I WAS ACCEPTED!
Lubbock Christian University accepted my application!!!! They sent me the certificate above (Which says “Maria” instead of my real last name “Marie” because they goofed. lol).
I am SO excited! Though, I wasn’t in the beginning. I had gotten back from an amazing time with my friend Laura (which I will post about later) to my parents asking all kinds of questions about BreakDown (my drama team that I am involved with, and wish to start while I’m in Texas- see here http://www.breakdownunited.com), and about Texas. The reason they were asking was because I was recently thinking about leaving because I felt as though there was nothing for me to do and I was in the way of things, as the ministry has gone through a lot of changes and I’m used to the old way. I tend to remind our new director about the way it used to be, and I feel as though perhaps I’m causing a problem just because my vision of BreakDown is different than his. Well, I plan to talk to my director about my concerns instead of just leaving, so I can seek his wisdom on it. But, my parents weren’t too happy with me about it, saying that it was silly for me to quit if I’m going to start a BreakDown team later. Fact is, the way BreakDown is now, is simply not the way I see it. And though it is an AMAZING vision, I just feel as though there is nothing left for me to do.
The next question they asked me was what it was LCU sent me, as they had put the mail on my desk and were waiting for me to open it, knowing what it more than likely was. I said I would open it, then stopped. I just couldn’t. I felt guilty being excited about the college accepting me if they didn’t want me going in the first place. Honestly, I feel like a very bad kid sometimes. I can go to BreakDown and feel inspired about what I want to do, and where I’m going. I can talk to my friends, and my youth coaches about it, and I feel excited and able to do these things. But when it comes to my parents, I feel like I’m doing something wrong. I don’t know why they don’t want me to go, or don’t feel encouraged that I’m doing something I feel I need to do.
My sister finally talked me into opening the large envelope and I saw the large blue folder that held a fancy piece of paper with a gold label on it.
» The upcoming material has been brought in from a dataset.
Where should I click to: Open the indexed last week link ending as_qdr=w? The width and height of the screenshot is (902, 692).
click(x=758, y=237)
I was accepted. I was so excited!!! Megan was sure to tell me “Remember, it wasn’t you that got you accepted. It was God.” She was very right. I was ecstatic that God had pulled me through so many things like the ACT while being sicker than I’ve ever been, being accepted, finding a way to pay for college…everything.
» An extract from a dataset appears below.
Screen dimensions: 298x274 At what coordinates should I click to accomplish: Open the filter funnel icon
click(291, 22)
I told my mom as she stood at the top of the stairs out of sight that I had been accepted and that I received a $2,500 scholarship, and could raise it if I took my ACT again and got a better score. She said “That’s great, I’m happy for you…”
That was it.
The theme of my life right now is being pulled between what is right, and what is wrong, and confusing the two. I realized today as I relived showing her later that night the certificate of acceptance, that I imagine myself in the miniature movie that was a re-inactment, as a little girl. I pictured myself being 3 feet tall, and holding the envelope up so she could see it, her being at least 2 feet taller than me.I still see myself as a child. I still see myself as not being able to do anything that a grown-up can do. Why is that?? I really don’t know. All I know is, I want to do these things. Even if I’m small, and even if I still feel like a child this verse really says it all:
Don’t let anyone look down on you because you are young, but set an example for the believers in speech, in life, in love, in faith and in purity.
-1 Timothy 4:12
Even though I feel like I’m trying to turn mountains upside down and keep them balanced by the point on the ground, I know I can do it. God has given me the ability, and He has commanded that I not allow myself to be looked down upon, but to reach out and show them the Lord’s strength and power through my obedience and purity. I’ve got a long way to go, but I’m going.
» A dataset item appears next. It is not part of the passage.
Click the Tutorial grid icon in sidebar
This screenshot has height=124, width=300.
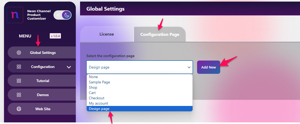point(19,81)
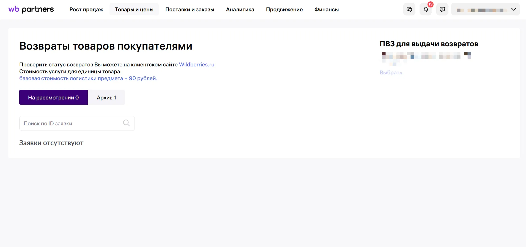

I know my parents are doing what they can. So to anyone who might read this, and think badly of the people in your life that are shooting things down (or seemingly so) that you feel called to do, just remember. God is above all things. And especially if they are parents, understand that they have to be cautious, because they love you, and God will speak through them regardless of what they say or do.
Don’t be afraid to reach for things, but reach with the understanding that you may give up everything in order to get there. However, God will always replenish that which you give to Him in some way or another- He has promised that.